═════ PASSAGE PROVIDED ═════
On Saturday I learned When Dark Falls made it as a finalist in the RomCon Reader's Crown contest (Restless In Peaceville just missed out on qualifying for the YA category finals by a measly 0.1. Darn!).

The new cover for Restless In Peaceville was revealed on Friday to many compliments. ^_^ Kudos once again to Dani Fine for her stellar work! Unfortunately, Amazon decided to dispute my right to publish it on KDP for two days, although was available again at most other digital retailers. Le sigh. After a third attempt, Amazon finally accepted it, while it's still pending at Kobo.

A YA Zombie Novella
Goodreads | Available from...
Amazon | All Romance eBooks
Kobo | iTunes | Scribd | 
Google Play | Smashwords
There will be an exclusive reveal for Tethered's shiny new cover at the SFR Station on the 22nd May.
═════ DATASET ROWS ═════
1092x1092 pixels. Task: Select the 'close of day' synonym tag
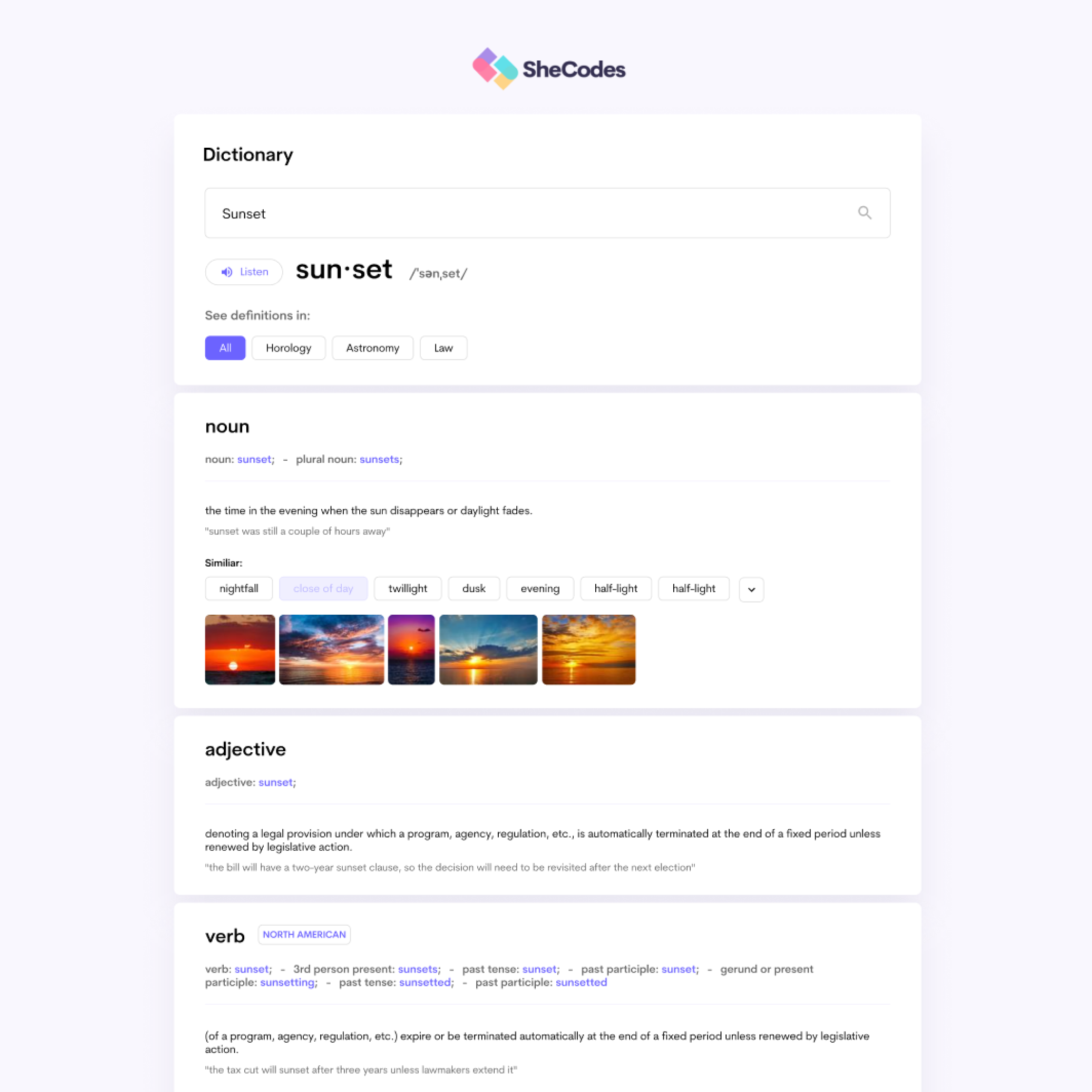pos(323,588)

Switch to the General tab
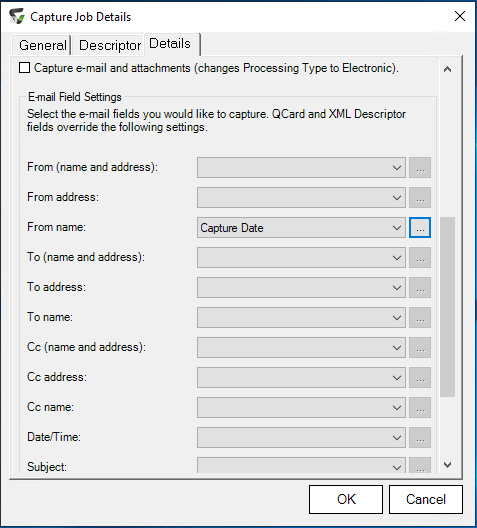(42, 45)
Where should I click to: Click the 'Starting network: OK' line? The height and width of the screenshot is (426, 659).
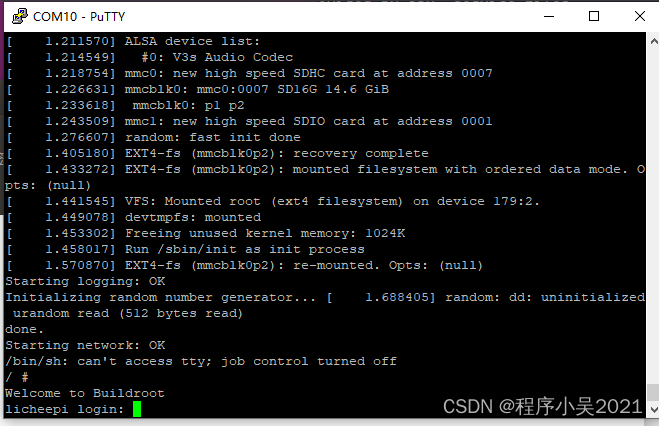point(82,345)
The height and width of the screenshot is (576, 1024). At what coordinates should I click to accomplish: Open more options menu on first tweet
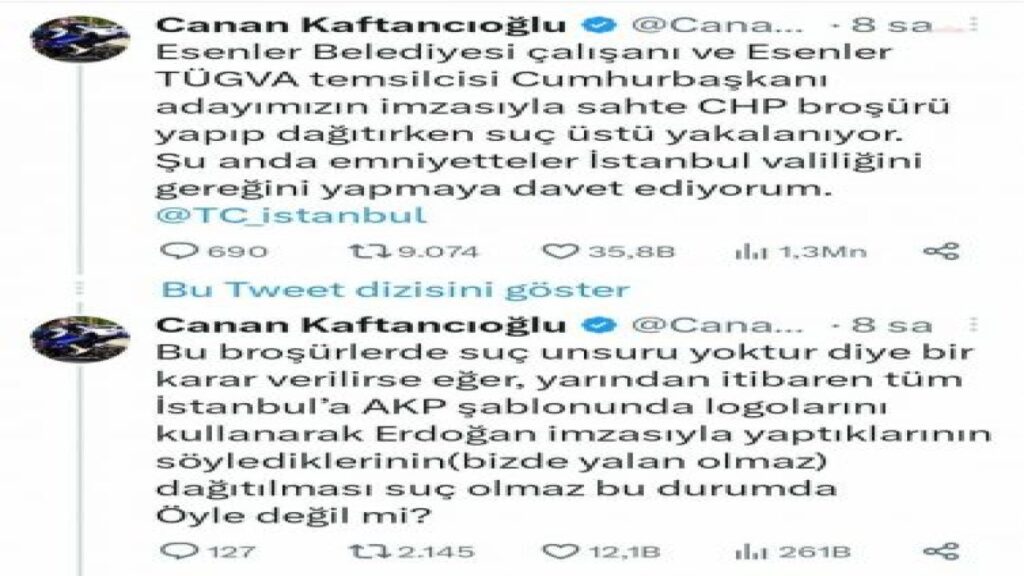[x=974, y=24]
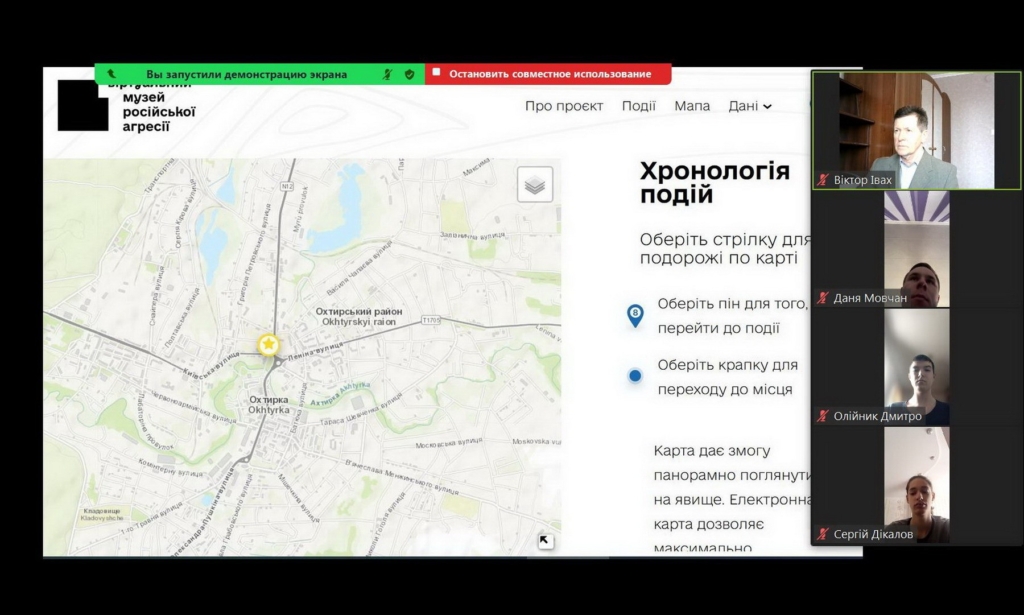The width and height of the screenshot is (1024, 615).
Task: Select Сергій Дікалов's video tile
Action: click(x=916, y=485)
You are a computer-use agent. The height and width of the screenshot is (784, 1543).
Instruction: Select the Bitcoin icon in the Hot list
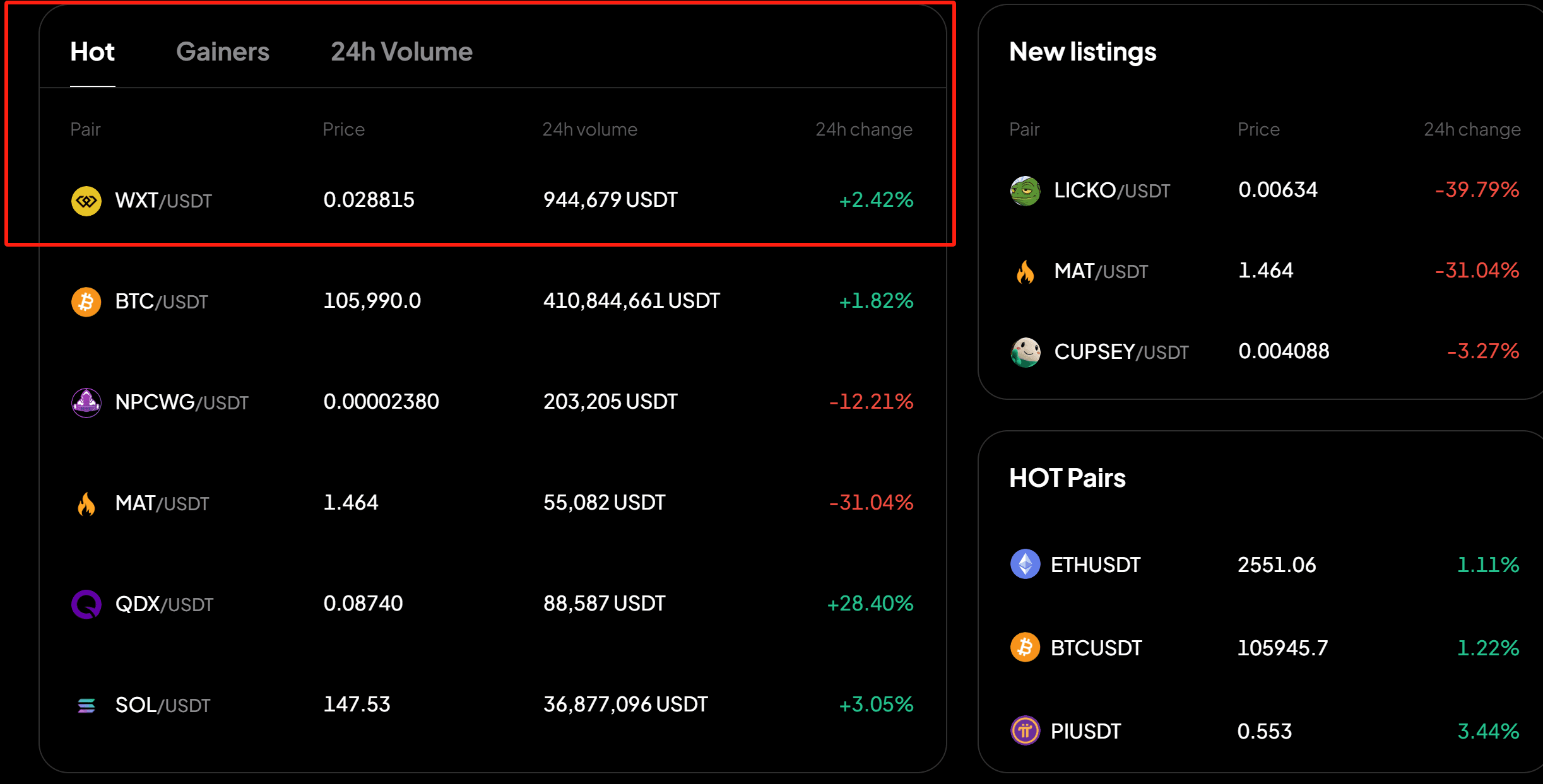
═════
→ TASK LIST
a - In the book news post, which title became a finalist in the RomCon Reader's Crown contest?
b - Continue the book news post, starting after its final sentence.

→ RESPONSES IN ORDER
a - When Dark Falls

b -
And the 1st of June sees the start of a six week long Brigade event - the SFR Brigade's Summer Cafe! Each week featured a sub-genre of sizzling science fiction romance - Space Opera 1, Weird Science, Dystopia, Androids and Aliens, Supernova Hot, and Space Opera 2. Each week will see a group of Brigaders post about their books and some giving you a recipe connected to their works, plus there's a themed prize bundle each week. Stop by the Brigade blog for more details.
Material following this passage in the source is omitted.